Je vous ai écrit pour la Spezia. J'ai appris avec plaisir qu'à Gênes, le vaisseau le Breslau avait été mis à l'eau. Prenez des renseignements pour me faire savoir quand ce bâtiment pourra naviguer et se rendre à Toulon. Faites connaître au commissaire de marine à Gênes qu'il doit presser l'achèvement de ce vaisseau, et que j'ai hâte d'en augmenter mon escadre de Ganteaume. Si vous pouvez faire quelque chose pour cela, faites-le.

Rendez-moi compte des travaux d'Alexandrie. Combien y occupe-t-on d'ouvriers ? Quel jour y a-t-on ouvert la campagne ? Qu'a-t-on fait depuis ? Faites presser ces travaux et activez-les par tous les moyens possibles.

J'ai pris un décret, à mon dernier voyage, pour l'organisation du passage du mont Cenis. Y travaille-t-on ? Faites-vous représenter mon décret et rendre compte de son exécution. Travaille-t-on à la caserne du couvent ? Si l'on n'y travaille pas encore, sachez pourquoi et activez ces travaux.

J'avais ordonné qu'on organisât pour moi un palais à Gênes; parlez à Salmatoris pour savoir si c'est affaire terminée.


Bayonne, 16 mai 1808

Au général Clarke, ministre de la guerre, à Paris

Je vous envoie une lettre que je reçois du vice-roi. Voilà 800,000 francs qui ont été détournés, et dont il faut avoir le compte. Envoyez un officier intelligent auprès du général Marmont Vous écrirez à ce général pour lui faire comprendre toute l'irrégularité des payements qu'il a ordonnés pour des faux frais et des dépenses extraordinaires ;. qu'aucune dépense ne peut être faite sans mon ordre ; qu'aucun fonds ne peut sortir des caisses sans l'ordre du ministre. Vous ajouterez que je donne ordre que le payeur soit destitué et vienne à Paris pour y rendre compte de sa conduite; qu'ainsi il aura causé la perte de cet homme, dont le cautionnement va être confisqué et les biens mis sous le séquestre.
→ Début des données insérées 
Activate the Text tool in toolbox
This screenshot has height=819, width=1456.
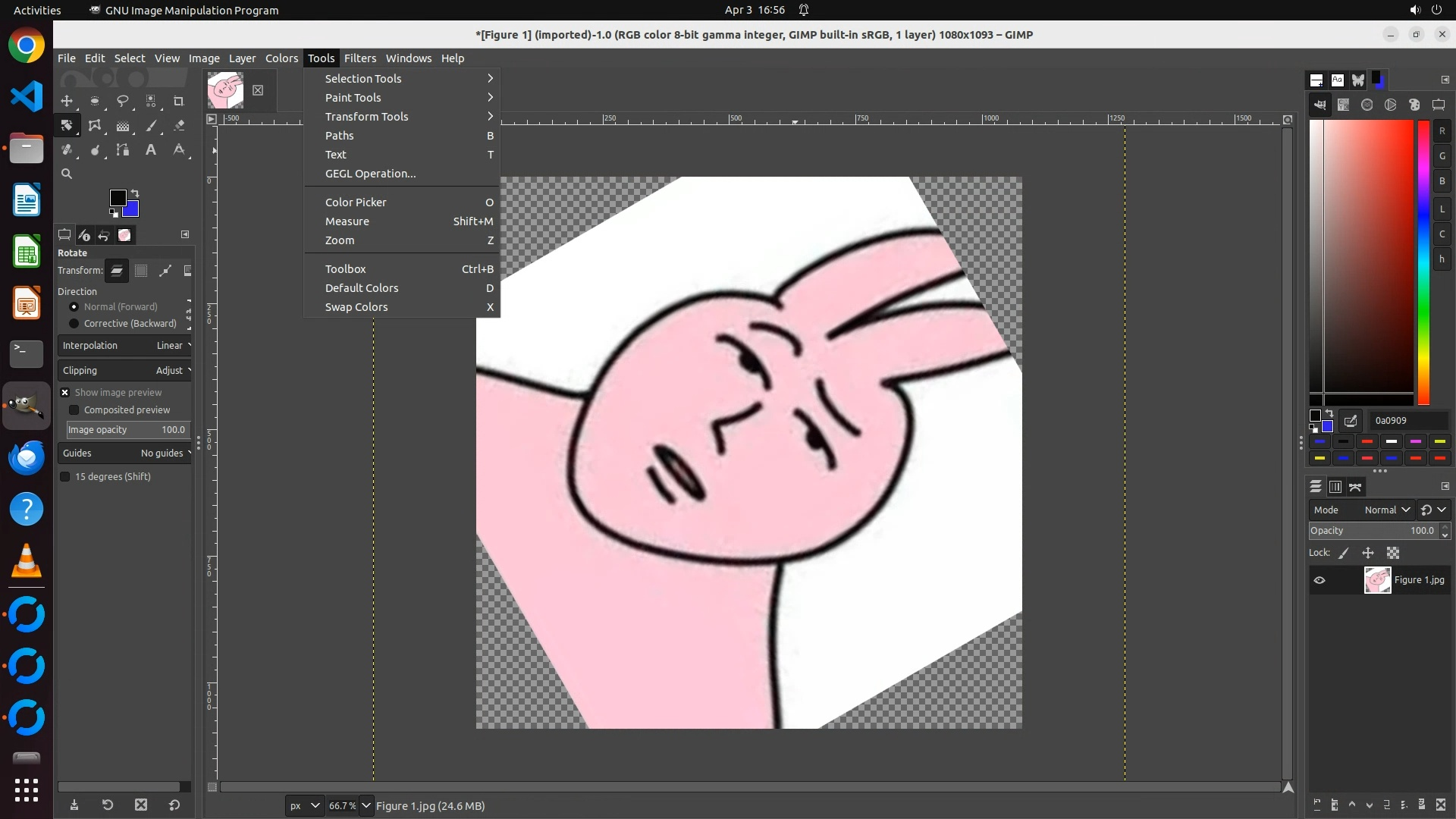tap(151, 150)
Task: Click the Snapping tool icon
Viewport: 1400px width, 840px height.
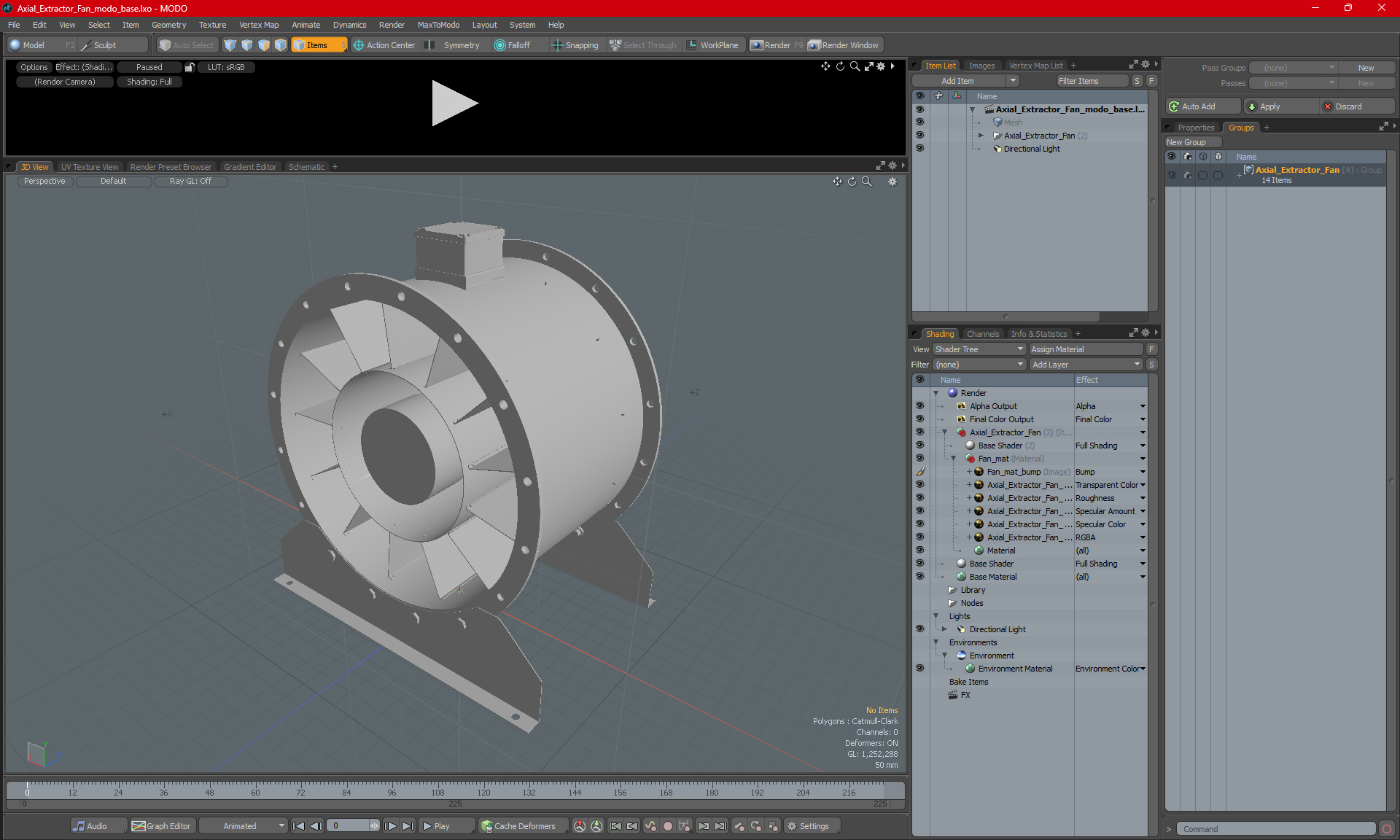Action: click(x=557, y=45)
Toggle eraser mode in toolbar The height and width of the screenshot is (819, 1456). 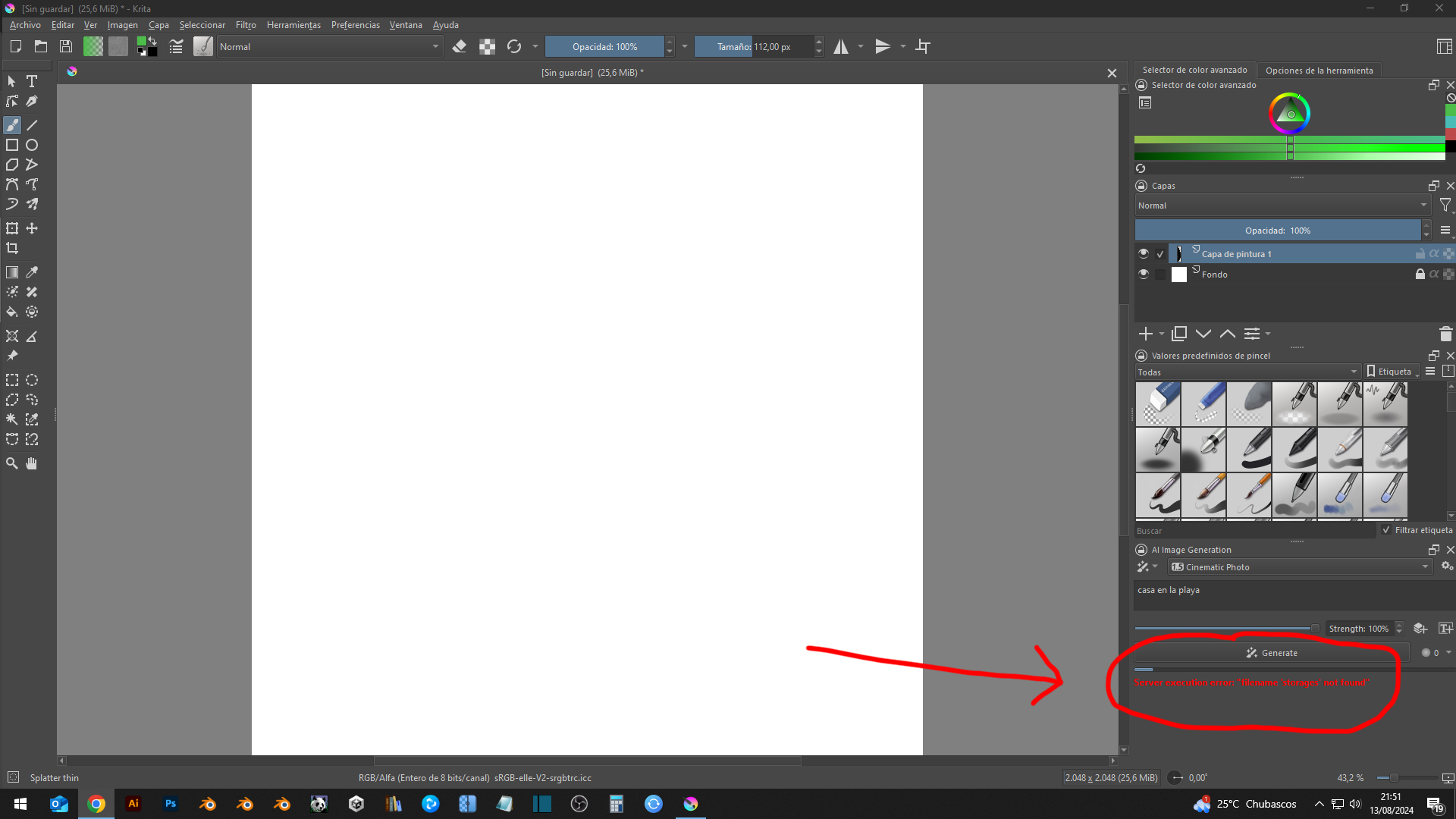tap(460, 47)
Causez de cela avec Mollien.


Bayonne, 16 mai 1808

Au général Marmont, commandant l'armée de Dalmatie, à Raguse

I1 y a beaucoup de désordre dans l'administration de mon armée de Dalmatie. Vous avez autorisé une violation de caisse de prés de 400,000 francs. Cependant le crédit mis à votre disposition, pour les travaux du génie et de l'artillerie, est de 400,000 francs. C'est une somme considérable; comment n'a-t-elle pas pu suffire ? La Dalmatie me coûte immensément. 1l n'y a pas de régularité, et tout cela met dans les finances un désordre auquel on n'est plus accoutumé. Le payeur est responsable de toutes ces sommes. J'ai ordonné son rappel. Il faut se dépêcher d'envoyer tous les papiers qui pourraient établir ses comptes. Mais tout cela ne justifie pas la dépense. Vous n'avez pas le droit de disposer d'un sou que le ministre ne l'ait mis à votre disposition. Quand vous avez besoin d'un crédit, il faut le demander.


Bayonne, 16 mai 1808

A M. de Champagny, ministre des relations extérieures, à Bayonne

Monsieur de Champagny, je vous ai écrit ce matin pour que vous autorisiez M. de Labrador à retourner à Florence. Vous pouvez également autoriser les ducs d'Icar (Hijar) et Fernan-Nunez à se rendre en France.